TL;DR
Hugging Face reports successful alignment of vLLM V1 with V0 in terms of backend behavior, fixing key issues in logprobs, runtime defaults, and weight updates. This ensures accurate RL training metrics before further objective changes.
Hugging Face has confirmed that vLLM V1 now matches the behavior of vLLM V0 in reinforcement learning workflows after addressing four critical backend issues, prior to implementing any changes to the RL objective.
The company identified and fixed four primary issues: the processing of rollout logprobs, runtime default settings, inflight weight update handling, and the use of an fp32 lm_head for the final projection. These fixes eliminated discrepancies in key metrics such as clip rate, KL divergence, entropy, and reward, which initially diverged during V1 testing.
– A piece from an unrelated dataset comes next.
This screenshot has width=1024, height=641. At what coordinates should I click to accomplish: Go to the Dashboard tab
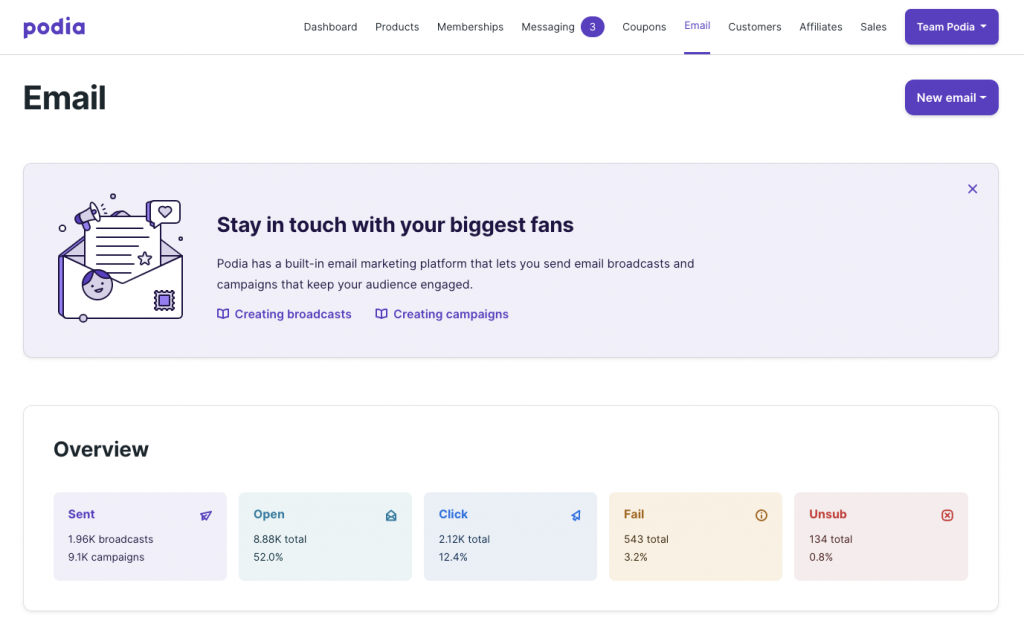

Initially, vLLM V1 returned raw model output logprobs, which did not match the processed distribution expected by the trainer, leading to training metric deviations. By setting logprobs-mode=processed_logprobs, the team aligned the logprobs output with expectations. Additionally, they standardized runtime defaults, such as disabling prefix caching and async scheduling, which previously caused inconsistencies. Weight update synchronization was also refined to mirror V0 behavior, avoiding cache reuse issues during online RL updates.
Why It Matters
This development is significant because it ensures the integrity of reinforcement learning training processes that depend on accurate logprobs and consistent inference behavior. Correct backend behavior is critical to reliable policy updates, and these fixes prevent training instability caused by mismatched metrics. The focus on correctness prior to objective modifications lays a stable foundation for future model improvements.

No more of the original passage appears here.